*Source excerpt:*
==========

A top law enforcement training center found issues with both the school and police response that led to a shooter gaining access to a classroom of fourth-graders.

SAN MARCOS, Texas (CN) — A report released Wednesday by the nation’s foremost mass shooting prevention training authority revealed key errors made by law enforcement during the massacre at Robb Elementary School in Uvalde, Texas, that left 19 fourth graders and two teachers dead.

The Advanced Law Enforcement Rapid Response Training, also known as ALERRT, Center at Texas State University has been responsible for training law enforcement across the country on how to respond to mass shootings. Following the Uvalde shooting, ALERRT was asked to review police response by the Texas Department of Public Safety, which has been conducting its own investigation into the attack.

The first responders to the shooting include the Uvalde Police Department and members of U.S. Border Control. ALERRT reviewed all factors of the shooting according to its level-one training, a course many officers in Texas receive.

First, examiners looked at how security at the school failed and allowed the shooter, an 18-year-old high school dropout with an AR-15 style rifle, to enter the building. According to the report, a side door was not locked after a teacher stepped out and reentered. 

“On this day the door was not locked, and because it was not locked, the attacker was able to access the building,” the report states. “Even if the teacher had checked to see if the door was locked, it appears that she did not have the proper key or tool to engage the locking mechanism on the door.”

==========

*Raw records:*
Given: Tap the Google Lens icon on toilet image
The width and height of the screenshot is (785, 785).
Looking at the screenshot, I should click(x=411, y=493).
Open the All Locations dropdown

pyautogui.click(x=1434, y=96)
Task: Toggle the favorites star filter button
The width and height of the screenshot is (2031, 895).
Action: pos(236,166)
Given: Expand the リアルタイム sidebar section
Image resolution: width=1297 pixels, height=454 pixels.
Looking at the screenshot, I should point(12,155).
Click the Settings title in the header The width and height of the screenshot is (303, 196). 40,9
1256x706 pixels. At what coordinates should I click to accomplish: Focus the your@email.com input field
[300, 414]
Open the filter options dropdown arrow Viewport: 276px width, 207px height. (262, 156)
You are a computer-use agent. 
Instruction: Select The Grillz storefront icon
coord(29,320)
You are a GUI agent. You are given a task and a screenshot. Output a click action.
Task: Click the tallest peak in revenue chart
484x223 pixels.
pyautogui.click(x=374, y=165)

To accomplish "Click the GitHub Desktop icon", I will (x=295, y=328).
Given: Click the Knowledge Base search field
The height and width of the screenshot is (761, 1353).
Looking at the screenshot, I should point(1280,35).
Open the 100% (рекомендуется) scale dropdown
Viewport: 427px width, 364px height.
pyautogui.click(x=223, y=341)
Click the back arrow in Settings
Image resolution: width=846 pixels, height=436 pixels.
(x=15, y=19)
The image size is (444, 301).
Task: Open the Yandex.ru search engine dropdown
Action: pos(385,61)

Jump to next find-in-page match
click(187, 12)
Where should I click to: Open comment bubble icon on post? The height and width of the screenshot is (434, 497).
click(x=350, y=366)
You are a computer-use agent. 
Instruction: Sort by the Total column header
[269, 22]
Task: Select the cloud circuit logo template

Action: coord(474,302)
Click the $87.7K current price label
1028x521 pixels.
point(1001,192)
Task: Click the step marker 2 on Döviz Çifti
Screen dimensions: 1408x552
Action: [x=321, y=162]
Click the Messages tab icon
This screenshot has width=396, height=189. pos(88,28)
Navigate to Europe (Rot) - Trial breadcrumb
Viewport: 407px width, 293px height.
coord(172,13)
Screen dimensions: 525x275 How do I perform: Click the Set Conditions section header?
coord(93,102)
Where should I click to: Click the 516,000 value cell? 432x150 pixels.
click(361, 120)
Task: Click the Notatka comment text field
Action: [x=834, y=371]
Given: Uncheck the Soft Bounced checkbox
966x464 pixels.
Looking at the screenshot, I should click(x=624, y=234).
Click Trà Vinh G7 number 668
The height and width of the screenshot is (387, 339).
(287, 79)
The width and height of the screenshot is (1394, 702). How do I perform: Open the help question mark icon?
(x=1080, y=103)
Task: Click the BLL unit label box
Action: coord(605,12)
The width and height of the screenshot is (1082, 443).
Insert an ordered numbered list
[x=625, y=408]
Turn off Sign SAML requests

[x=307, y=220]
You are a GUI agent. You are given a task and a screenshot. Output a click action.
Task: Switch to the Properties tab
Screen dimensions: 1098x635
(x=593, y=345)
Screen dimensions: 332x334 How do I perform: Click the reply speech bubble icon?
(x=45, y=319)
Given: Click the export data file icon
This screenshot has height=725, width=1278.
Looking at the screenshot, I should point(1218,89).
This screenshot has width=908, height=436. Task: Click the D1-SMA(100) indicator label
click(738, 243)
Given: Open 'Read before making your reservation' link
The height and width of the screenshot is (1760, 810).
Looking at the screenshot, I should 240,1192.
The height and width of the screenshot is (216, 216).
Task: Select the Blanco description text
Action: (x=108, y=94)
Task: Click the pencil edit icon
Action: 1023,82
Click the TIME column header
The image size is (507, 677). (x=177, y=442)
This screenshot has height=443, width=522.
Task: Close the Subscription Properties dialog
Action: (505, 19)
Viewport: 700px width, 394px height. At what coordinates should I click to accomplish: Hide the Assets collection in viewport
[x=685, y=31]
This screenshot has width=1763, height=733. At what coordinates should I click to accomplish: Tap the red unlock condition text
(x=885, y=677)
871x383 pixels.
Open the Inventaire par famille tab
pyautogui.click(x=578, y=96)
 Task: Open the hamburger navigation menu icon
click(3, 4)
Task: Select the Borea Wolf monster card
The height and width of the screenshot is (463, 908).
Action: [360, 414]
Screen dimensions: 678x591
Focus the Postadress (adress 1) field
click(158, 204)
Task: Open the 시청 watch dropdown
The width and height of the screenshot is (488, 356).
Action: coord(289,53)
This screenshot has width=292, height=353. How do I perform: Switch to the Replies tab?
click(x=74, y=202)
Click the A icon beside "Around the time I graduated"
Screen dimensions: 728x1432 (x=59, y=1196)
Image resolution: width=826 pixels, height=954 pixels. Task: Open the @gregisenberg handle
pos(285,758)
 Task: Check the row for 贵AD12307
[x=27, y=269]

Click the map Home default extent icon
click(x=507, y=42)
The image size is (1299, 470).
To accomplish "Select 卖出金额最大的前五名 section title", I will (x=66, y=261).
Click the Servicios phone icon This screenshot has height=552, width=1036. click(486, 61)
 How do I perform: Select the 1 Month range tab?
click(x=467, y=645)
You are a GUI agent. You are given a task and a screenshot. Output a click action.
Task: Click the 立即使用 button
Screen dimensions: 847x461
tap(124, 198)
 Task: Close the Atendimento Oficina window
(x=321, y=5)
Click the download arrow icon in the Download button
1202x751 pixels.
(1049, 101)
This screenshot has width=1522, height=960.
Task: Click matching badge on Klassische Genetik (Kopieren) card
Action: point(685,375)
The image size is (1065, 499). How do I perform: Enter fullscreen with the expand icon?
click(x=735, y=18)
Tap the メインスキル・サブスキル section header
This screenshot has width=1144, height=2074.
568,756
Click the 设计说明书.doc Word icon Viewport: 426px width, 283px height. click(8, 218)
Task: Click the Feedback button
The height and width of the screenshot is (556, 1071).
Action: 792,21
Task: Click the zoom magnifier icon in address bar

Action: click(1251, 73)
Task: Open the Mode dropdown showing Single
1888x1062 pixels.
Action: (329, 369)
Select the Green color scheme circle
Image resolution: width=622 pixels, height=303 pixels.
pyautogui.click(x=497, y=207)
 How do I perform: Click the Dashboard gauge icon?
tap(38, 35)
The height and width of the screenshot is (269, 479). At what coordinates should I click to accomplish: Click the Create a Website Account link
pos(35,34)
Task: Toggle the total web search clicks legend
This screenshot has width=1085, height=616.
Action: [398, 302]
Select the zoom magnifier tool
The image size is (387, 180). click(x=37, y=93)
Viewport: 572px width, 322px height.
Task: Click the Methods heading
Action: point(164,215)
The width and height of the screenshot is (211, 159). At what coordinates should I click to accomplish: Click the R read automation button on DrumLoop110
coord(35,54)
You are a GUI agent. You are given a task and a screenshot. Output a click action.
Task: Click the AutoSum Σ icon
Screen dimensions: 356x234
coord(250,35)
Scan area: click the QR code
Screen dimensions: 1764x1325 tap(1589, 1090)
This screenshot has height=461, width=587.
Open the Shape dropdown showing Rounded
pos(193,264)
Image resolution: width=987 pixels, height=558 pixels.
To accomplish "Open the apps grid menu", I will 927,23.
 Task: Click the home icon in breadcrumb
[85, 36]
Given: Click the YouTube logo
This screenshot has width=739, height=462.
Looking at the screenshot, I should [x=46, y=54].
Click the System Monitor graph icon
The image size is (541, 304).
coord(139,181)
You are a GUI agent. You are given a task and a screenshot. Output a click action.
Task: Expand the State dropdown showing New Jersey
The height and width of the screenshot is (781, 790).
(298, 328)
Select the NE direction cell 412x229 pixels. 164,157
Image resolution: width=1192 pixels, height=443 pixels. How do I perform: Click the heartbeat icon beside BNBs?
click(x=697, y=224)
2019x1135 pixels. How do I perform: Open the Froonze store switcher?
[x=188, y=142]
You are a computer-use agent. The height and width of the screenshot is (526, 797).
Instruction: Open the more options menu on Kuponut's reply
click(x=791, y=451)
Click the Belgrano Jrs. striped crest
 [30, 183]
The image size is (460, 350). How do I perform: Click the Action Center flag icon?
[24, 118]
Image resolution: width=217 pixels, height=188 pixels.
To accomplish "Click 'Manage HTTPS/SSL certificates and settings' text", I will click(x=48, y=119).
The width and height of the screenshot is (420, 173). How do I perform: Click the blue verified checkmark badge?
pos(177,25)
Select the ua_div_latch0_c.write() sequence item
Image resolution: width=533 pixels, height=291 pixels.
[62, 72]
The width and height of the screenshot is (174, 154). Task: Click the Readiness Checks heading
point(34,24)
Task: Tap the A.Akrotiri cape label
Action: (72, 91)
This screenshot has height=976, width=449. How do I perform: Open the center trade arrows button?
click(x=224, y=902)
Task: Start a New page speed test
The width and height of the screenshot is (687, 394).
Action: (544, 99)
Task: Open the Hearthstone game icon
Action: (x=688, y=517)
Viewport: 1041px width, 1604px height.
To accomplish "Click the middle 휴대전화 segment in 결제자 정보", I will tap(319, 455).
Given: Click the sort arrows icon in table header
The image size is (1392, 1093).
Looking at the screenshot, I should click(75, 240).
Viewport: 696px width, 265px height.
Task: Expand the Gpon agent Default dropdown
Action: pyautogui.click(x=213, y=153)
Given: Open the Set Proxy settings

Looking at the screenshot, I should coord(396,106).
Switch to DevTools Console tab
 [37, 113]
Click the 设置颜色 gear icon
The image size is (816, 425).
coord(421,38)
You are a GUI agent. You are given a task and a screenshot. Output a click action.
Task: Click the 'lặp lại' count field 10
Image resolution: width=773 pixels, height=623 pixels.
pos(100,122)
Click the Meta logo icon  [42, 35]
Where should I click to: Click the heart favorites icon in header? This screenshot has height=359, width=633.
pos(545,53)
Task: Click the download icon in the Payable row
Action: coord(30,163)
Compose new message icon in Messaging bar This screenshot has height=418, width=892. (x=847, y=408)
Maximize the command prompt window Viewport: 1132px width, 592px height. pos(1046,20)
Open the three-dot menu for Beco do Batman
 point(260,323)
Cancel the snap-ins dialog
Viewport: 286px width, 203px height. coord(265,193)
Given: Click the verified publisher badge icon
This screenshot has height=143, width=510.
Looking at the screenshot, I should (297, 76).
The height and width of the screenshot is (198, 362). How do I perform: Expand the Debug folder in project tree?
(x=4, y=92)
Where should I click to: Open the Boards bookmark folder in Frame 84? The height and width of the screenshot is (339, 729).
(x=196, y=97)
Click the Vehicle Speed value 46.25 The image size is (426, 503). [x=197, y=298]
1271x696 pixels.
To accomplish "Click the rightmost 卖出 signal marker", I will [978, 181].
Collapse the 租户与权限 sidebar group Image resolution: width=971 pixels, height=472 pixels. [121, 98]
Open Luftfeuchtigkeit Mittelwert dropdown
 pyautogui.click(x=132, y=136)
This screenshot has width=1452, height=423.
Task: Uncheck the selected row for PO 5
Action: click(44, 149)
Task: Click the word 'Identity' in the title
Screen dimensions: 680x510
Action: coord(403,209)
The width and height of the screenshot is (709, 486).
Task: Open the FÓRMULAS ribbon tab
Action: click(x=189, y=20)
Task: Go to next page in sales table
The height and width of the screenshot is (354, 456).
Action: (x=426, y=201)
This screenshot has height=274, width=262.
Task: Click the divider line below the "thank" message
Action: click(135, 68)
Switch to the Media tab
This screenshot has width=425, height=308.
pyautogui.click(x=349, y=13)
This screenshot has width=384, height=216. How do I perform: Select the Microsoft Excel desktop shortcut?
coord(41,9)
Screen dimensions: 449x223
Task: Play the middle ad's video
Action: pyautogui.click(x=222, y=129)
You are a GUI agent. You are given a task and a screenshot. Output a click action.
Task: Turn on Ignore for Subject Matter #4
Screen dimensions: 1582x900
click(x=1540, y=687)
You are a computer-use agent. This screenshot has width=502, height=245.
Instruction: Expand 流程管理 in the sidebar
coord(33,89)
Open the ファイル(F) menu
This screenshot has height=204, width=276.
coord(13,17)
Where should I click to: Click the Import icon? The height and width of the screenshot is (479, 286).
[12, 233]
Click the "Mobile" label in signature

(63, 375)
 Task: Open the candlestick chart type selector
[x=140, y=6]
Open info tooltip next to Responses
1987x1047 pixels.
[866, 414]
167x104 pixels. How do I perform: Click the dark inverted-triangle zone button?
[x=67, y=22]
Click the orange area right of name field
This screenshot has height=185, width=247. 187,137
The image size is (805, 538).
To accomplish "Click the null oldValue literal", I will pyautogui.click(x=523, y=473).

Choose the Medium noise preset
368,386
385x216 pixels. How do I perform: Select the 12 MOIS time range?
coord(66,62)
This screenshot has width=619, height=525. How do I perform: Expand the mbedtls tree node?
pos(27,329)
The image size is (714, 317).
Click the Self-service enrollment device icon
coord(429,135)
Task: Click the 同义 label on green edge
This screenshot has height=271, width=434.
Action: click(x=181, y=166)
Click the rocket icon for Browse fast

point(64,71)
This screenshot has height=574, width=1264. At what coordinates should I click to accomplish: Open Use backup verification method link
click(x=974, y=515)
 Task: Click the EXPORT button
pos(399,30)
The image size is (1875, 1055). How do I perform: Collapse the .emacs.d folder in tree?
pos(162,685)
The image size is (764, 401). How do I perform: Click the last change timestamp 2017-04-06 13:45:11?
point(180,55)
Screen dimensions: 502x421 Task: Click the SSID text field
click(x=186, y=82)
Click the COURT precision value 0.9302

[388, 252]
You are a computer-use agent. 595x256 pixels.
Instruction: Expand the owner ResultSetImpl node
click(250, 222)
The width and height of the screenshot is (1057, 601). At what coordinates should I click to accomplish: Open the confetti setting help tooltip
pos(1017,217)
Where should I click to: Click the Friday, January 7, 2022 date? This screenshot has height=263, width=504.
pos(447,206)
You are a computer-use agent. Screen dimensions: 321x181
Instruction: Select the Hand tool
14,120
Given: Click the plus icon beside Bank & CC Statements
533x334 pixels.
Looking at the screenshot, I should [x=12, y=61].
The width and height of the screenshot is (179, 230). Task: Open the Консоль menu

==========

*Problem:*
Using the article on the Uvalde shooting, answer these questions:
(a) How many fourth graders and how many teachers were killed at Robb Elementary School?
(b) Which agency asked ALERRT to review the police response?
(c) What does the report say was left unlocked, allowing the attacker into the building?

*Answer:*
(a) 19 fourth graders and two teachers.
(b) The Texas Department of Public Safety.
(c) A side door, which was not locked after a teacher stepped out and reentered.